“No?”
Still laughing hard, he gives me a thumbs down.
“Scintillating six?”
Quinn wobbles his hand from side to side.
“Really? I thought that was a good one.”
He scrunches up his nose and wobbles his hand again.
“Stimulating? Oh! Spine-tingling?”
Quinn snort-laughs and gives me another thumbs up.
“I’m out of ideas,” I admit. “This is harder than I thought it would be.”
Quinn sniggers.
“Will you even remember them all? I don’t think I will.”
He shrugs, which I take as a ‘probably not.’ I stroke his back and lapse into silence. Quinn’s laughter subsides, but he stays quiet too.
“Will you let me draw you?” Quinn asks.
I’m not sure how long it’s been since either of us last made a noise. All I know is I was happy simply being with him. Holding him. Caressing him.
“You already have.”
“I know, but I meant something”—he hums thoughtfully—“sexier.”
“Are you asking if you can draw me nude?”
“Yes.”
I take a moment to consider his request. The two drawings he’s done of me are both stunning. The one he gave me the other day is of my head and shoulders.

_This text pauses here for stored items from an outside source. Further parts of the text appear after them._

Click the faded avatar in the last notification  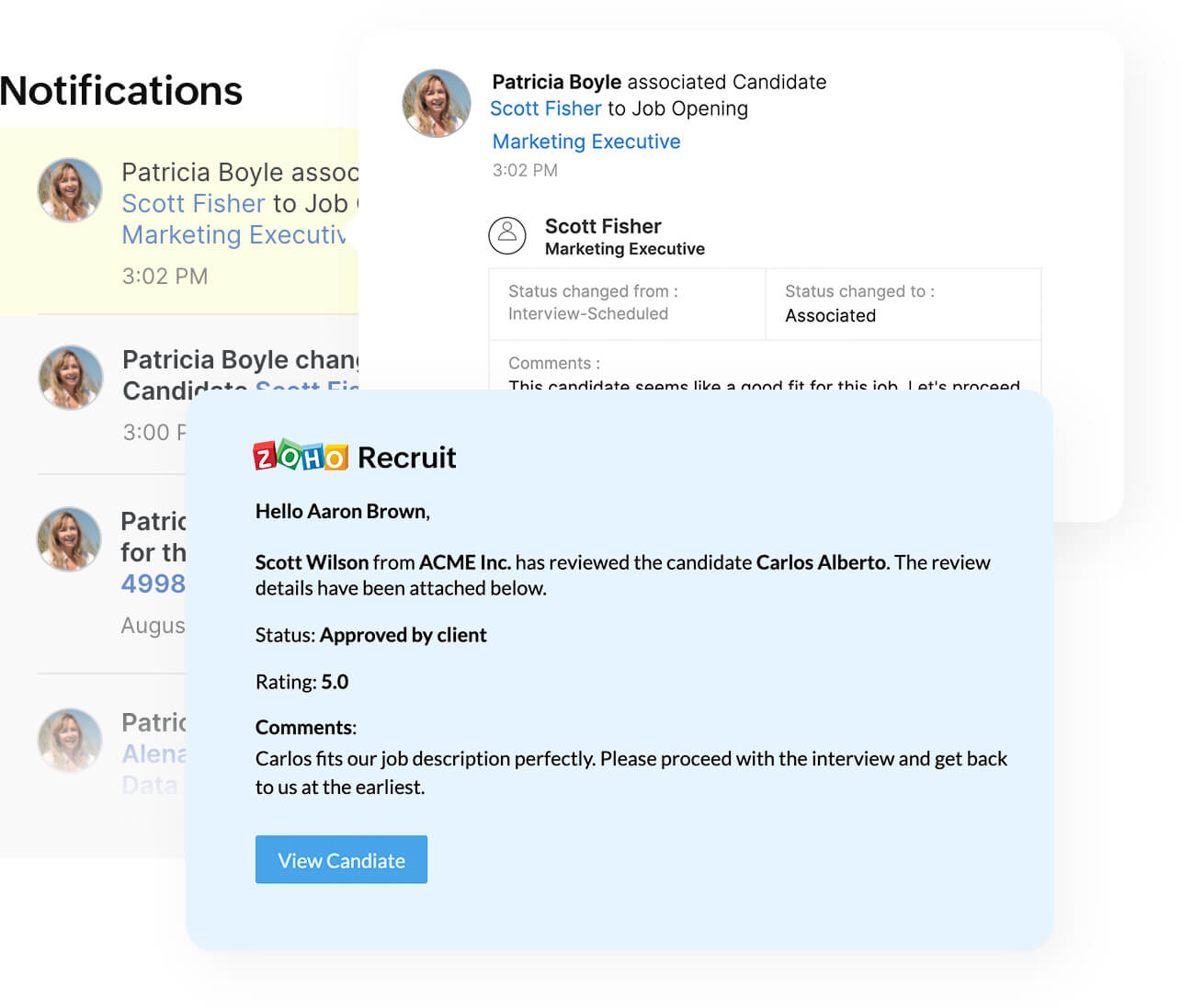tap(69, 740)
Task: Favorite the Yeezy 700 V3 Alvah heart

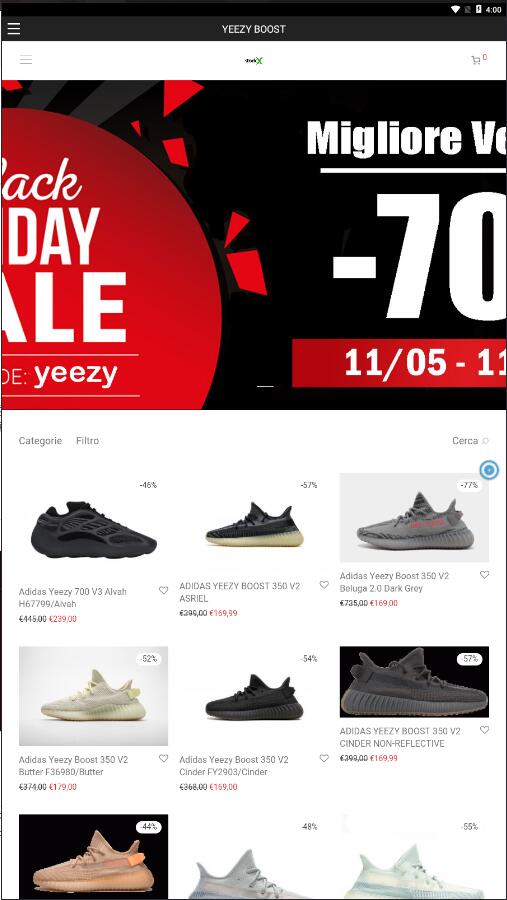Action: (164, 590)
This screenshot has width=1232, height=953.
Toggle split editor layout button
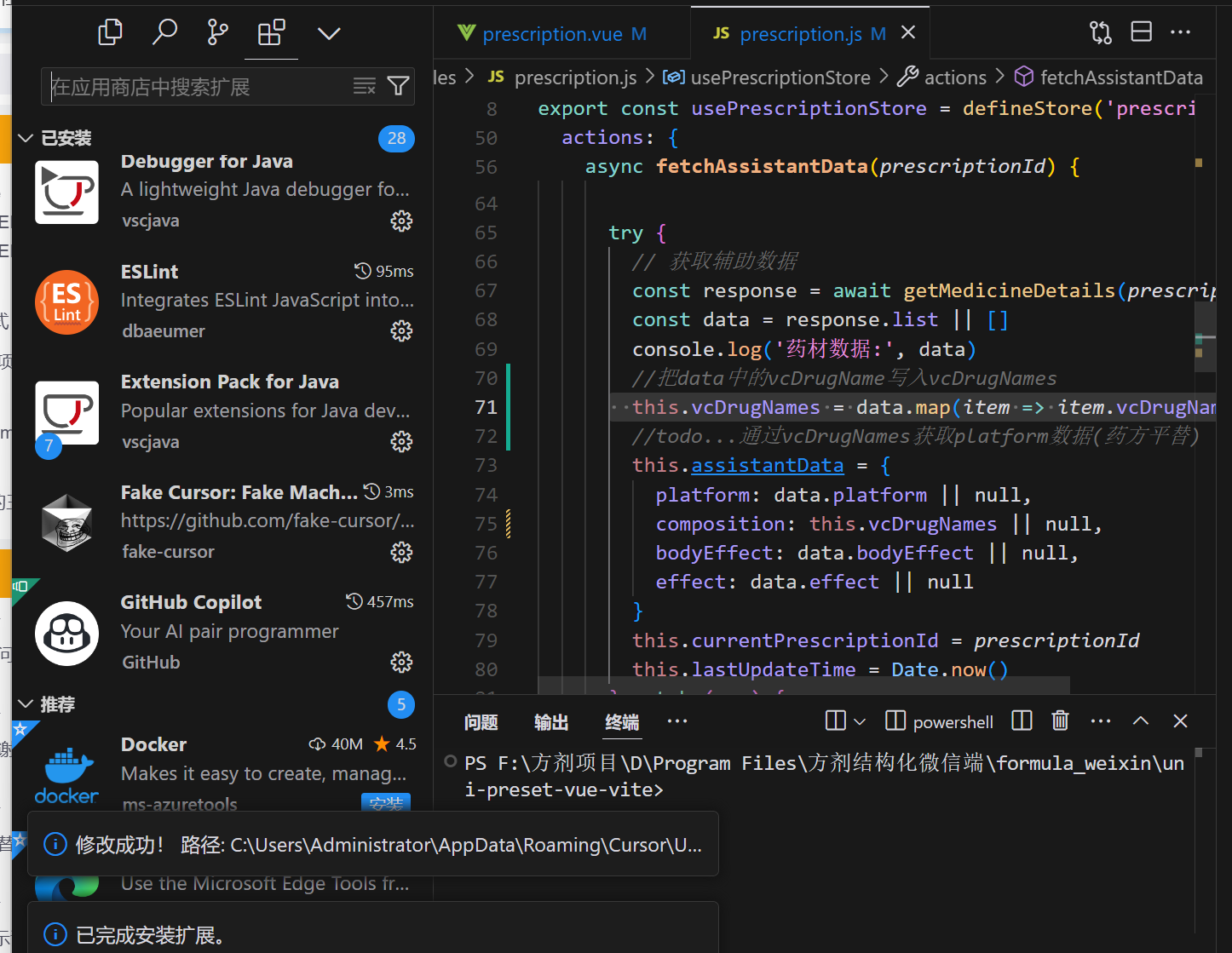(x=1141, y=33)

The other is waist up, holding my award from The Library. I’m dressed in both of them. I’m not sure how I feel about being drawn naked or being given the resulting artwork. I’m sure the drawing will be stunning. Quinn has an amazing talent. But would I want to look at a nude picture of myself?
“Think about it,” Quinn whispers. “You don’t have to give me an answer now.”

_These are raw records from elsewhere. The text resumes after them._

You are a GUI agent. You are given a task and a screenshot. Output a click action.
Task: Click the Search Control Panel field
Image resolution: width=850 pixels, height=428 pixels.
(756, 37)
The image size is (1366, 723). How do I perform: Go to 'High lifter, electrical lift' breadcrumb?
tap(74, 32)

I nod and stroke his cheek. “Has someone made you feel boring or hard work in the past?”
He breaks eye contact with me and nods.
“Do you want to tell me about it?”
“Do you really want to know?”
“Yes.”
“When I went to uni—before I got my diagnosis—I met a guy. We were in the same halls of residence. He was funny and smart and pretty damned cute. We hit it off right away, and it wasn’t long before we ended up sleeping together.” He sighs. “But I was falling asleep left, right, and centre. I didn’t have any cataplexy symptoms at that point, so it was just the sleep issues. Just.” He rolls his eyes. “Like that wasn’t hard enough, especially when I didn’t know what was going on. I was confused and scared and ridiculously tired all the time. He very quickly grew to hate the fact that I wasn’t always up for hanging out with him or having sex. He took it personally if I fell asleep while we were out together, especially if it meant he had to take care of me rather than dance the night away or get drunk. We lasted three months before he decided he’d had enough. He hooked up with someone from his hometown over the Christmas holiday and broke up with me when we got back to uni in the New Year.”
My chest tightens. “He cheated on you.”
“I guess. We were pretty much done before the holiday. I don’t blame him.”

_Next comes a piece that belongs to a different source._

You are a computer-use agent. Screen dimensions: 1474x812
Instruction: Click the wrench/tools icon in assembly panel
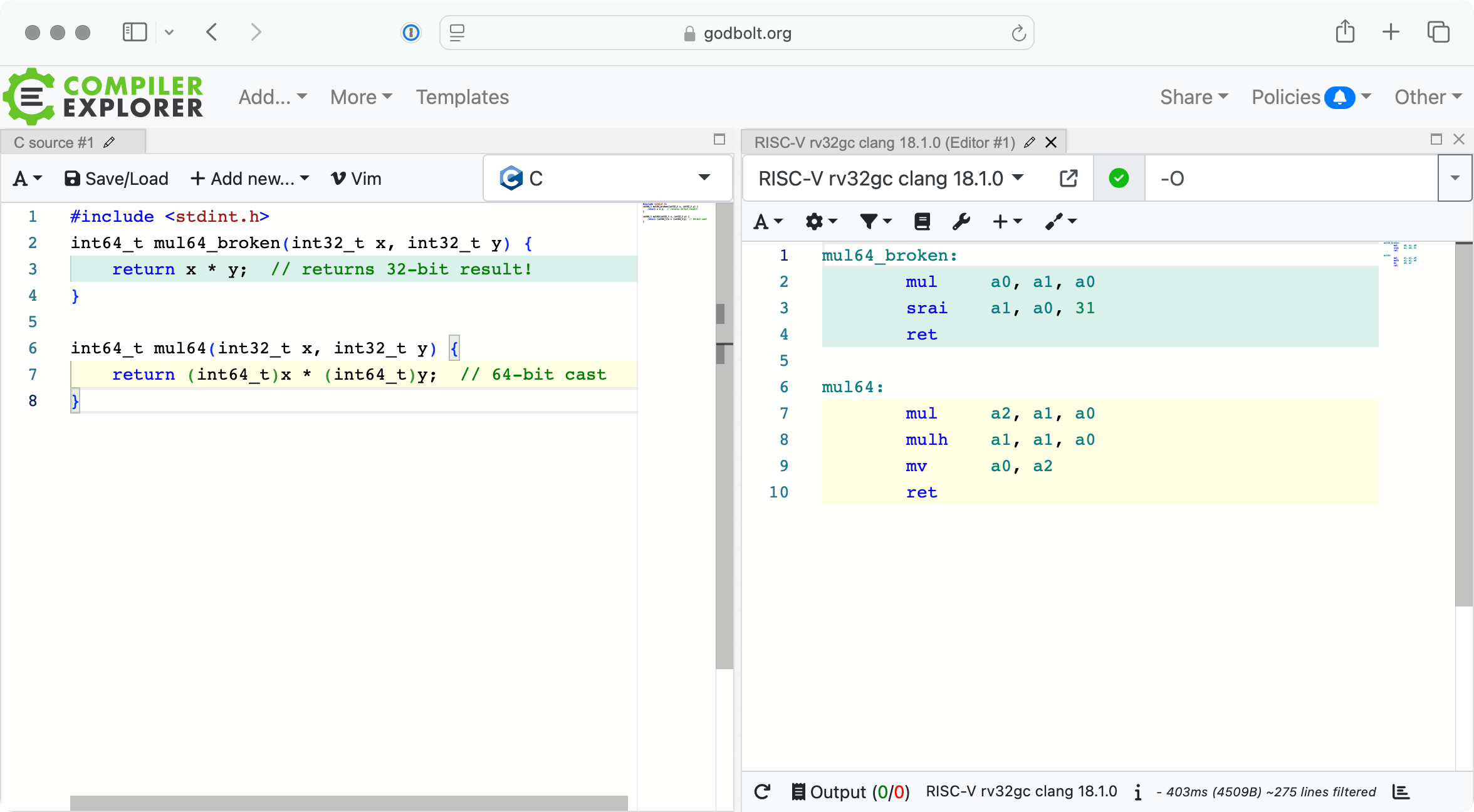coord(961,221)
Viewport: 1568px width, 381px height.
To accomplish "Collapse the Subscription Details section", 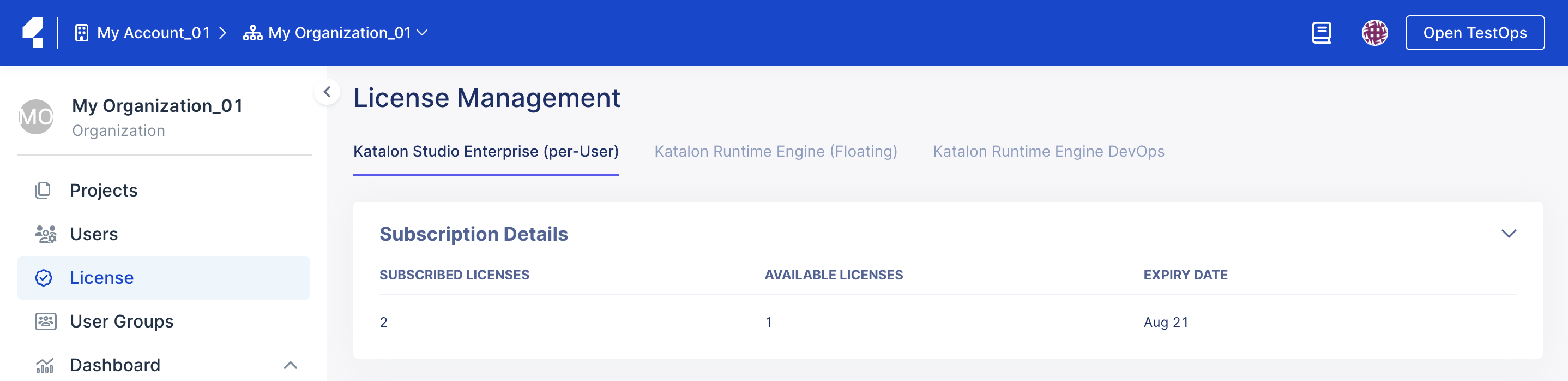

I grit my teeth. It’s not my place to tell Quinn how he should have reacted or felt about his ex-boyfriend’s actions. It’s clear he’s too forgiving. I make a promise to myself never to take advantage of his nature. It would be easy for anyone to take advantage of him because of it, but I will never do that.
“I know being with me isn’t easy,” Quinn whispers.